Odcinek trzydziesty szósty
Pierwsze kroki.
Zastanawiałam się kiedyś nad tym, kiedy napiszę, że Nasz Maluszek stawia samodzielnie pierwsze kroki. A czas płynie nieubłaganie i stało się! Postawił pierwsze kroki.
Słabo mu to jeszcze wychodzi, ale powoli się uczy. Ale coraz częściej sam wstaje i stoi bez trzymania. Potem, albo zgina nóżki albo siada na pupę. Musimy go jeszcze asekurować, bo boimy się, że może się przewrócić.
Jak chodzimy na spacery, to najchętniej wychodzi z wózka i spaceruje trzymając się za rękę. Schyla się, rwie trawę, dotyka ziemi i najchętniej wziąłby do buzi wszystko co po drodze znajdzie.
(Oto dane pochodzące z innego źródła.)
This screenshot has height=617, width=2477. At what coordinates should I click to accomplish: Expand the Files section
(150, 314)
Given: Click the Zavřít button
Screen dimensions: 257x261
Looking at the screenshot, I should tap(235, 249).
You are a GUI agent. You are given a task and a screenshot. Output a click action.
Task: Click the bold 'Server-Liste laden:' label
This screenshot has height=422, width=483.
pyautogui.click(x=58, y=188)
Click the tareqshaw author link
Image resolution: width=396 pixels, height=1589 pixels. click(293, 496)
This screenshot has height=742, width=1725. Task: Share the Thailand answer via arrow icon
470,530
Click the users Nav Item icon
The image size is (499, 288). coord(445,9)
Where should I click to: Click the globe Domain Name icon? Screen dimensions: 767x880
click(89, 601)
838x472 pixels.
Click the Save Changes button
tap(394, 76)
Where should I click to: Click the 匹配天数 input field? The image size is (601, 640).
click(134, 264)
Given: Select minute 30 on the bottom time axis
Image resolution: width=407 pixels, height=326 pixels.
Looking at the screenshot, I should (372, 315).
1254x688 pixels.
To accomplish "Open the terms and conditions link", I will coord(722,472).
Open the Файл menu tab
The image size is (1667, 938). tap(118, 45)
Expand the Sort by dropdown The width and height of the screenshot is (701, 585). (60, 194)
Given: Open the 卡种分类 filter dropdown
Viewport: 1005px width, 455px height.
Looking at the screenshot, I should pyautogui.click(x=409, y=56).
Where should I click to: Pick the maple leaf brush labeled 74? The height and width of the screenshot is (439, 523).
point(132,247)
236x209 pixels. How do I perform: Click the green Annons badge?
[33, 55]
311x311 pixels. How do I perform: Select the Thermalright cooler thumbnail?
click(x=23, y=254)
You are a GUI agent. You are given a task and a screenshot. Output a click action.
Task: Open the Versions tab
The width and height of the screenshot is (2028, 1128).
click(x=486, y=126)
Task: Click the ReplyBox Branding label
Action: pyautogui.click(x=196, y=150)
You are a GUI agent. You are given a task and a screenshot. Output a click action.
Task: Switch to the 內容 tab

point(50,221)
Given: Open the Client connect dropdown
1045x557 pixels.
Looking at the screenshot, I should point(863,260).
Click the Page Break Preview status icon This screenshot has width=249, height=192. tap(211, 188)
Więc trzeba bardzo uważać.
Powoli też zaczyna samodzielnie jeść. Na razie tylko je sam ćwiartkę banana czy jabłka, i oczywiście wszystko dookoła jest ubabrane, ale cieszę się bardzo, że jest już taki samodzielny. Uczymy go także powoli picia z kubeczka, bo za duży jest już na butlę :)
Wiosna przyszła, dzień zaczyna się wcześniej i Nasz Maluszek stwierdził, że nie można dnia przesypiać i teraz budzi się regularnie o godzinie 6 rano. Obojętne czy to środek tygodnia czy weekend. Jak się budzi, to do łóżeczka wkładamy klocki albo książeczki, i dzięki temu mamy jeszcze jakieś pół godziny więcej snu. Ufffff.. :)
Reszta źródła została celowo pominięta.